My first entry is about the recent Fantastic Four movie.

What stayed:

  • The origin story. They had to modernize it a little (originally, Reed Richards built a rocket to help America beat the Russians in the Space Race; bear in mind that these characters were created in 1961), and they had to come up with a reason for Susan and Johnny Storm to be there (in the original story, Sue was nothing more than Reed's girlfriend, and Johnny was a teenager who was just along for the ride), but the origin story was otherwise fairly accurate.
  • The Thing/Human Torch rivalry. From Day 1, Johnny would find new ways to push Ben's buttons, and Ben would threaten to murder him, but at the end of the day, they were the best of friends. The film did an excellent job portraying their odd relationship.

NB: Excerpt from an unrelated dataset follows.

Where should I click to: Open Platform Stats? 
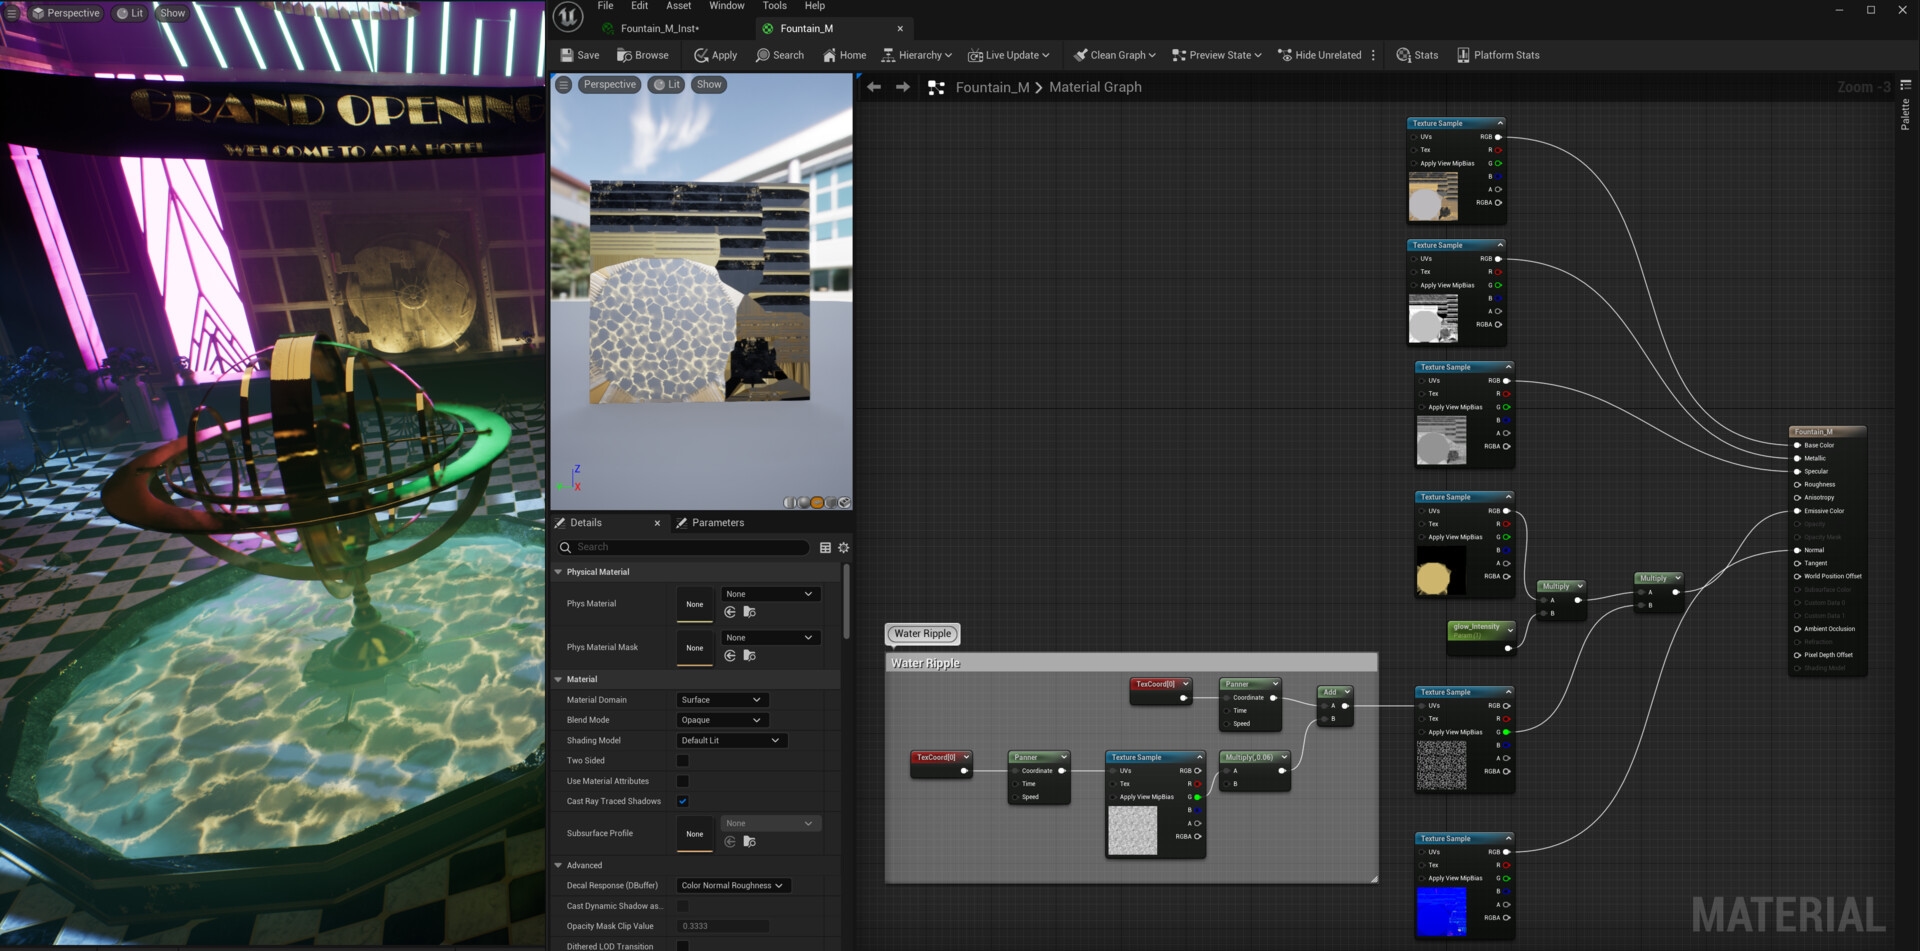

  • The Thing, period. Before the Fantastic Four, all comic-book heroes were handsome and noble, and lived to fight crime. Ben Grimm was unlike any hero that had come before him: a disfigured, tragic character that would give up his powers in a second if it meant that he could live a normal life. He's always been one of my favorite characters, and Michael Chiklis was absolutely perfect in the role.
What changed:
  • Doctor Doom. The portrayal of Victor Von Doom was incredibly inconsitent with his various incarnations in the comic. Originally, he was not present when the heroes got their powers (although in the Ultimate Fantastic Four comic, he is there, and I personally think this is a change for the better). Also, he was originally disfigured before he encounters the Four. And he does not have the powers that he has in the film (although in the comics, he seemed to get new powers with each appearance; originally he had a suit of armor, then he also gained the ability to switch minds with any character, and later, it was revealed that he was a sorceror). The greatest change was that he was never the CEO of a billion-dollar corporation. This was a bad idea, and made the character a lot less interesting, in my opinion. Also, Julian McMahon may have been miscast in this role. His snippy, spoiled rich-kid act is inconsistent with the larger than life, megalomaniacal gravitas given to Doom in the comics.
  • Alicia. In the comics, the Thing's girlfriend is white. In the film, she's black. I can definitely get behind this change, as there really isn't as much ethnic diversity in these comics as there should be.
  • The Reed/Sue/Doom love triangle. In the comics, Reed & Sue were in love from day 1. She did get frustrated by his inattentiveness, but it was more of an annoyance that a real threat to their relationship. And she did develop feelings for one of the bad guys, but it wasn't Doom. It was Prince Namor, the Sub-Mariner, and while she loves Reed, she still has an attraction to Namor. Maybe they're saving that for the sequel.
Recommended Reading:
  • Fantastic Four, Volume 1: This hardcover collects the first year of Mark Waid & Mike Wieringo's run on the series, which lasted from 2002 to the first half of 2005. The first story serves as an excellent introduction to the characters and their motivations. The final story arc in the book, "Unthinkable" is the best Doctor Doom story ever written. Read this story, and you'll understand why I was so disappointed in the movie version of Doom.
  • Ultimate Fantastic Four, vol. 1: This series is a more modern retelling of the old tales. The origin story is closer to the one in the film. Doom's transformation in the comic is not unlike the one seen in the film (although they do a better job here; I can't tell you enough how disappointed I was with the movie version of Doom). Adam Kubert's art is excellent, as is Stuart Immonen's.
  • Essential Fantastic Four, vol. 1: This affordably-priced book reprints the first two years worth of the original Fantastic Four comics by Stan Lee and Jack Kirby. It's a little dated (these comics were written between 1961 & 1963), and the black and white reprints can be hard to read at times, but the manic energy of these old comics still comes through and they are a lot of fun.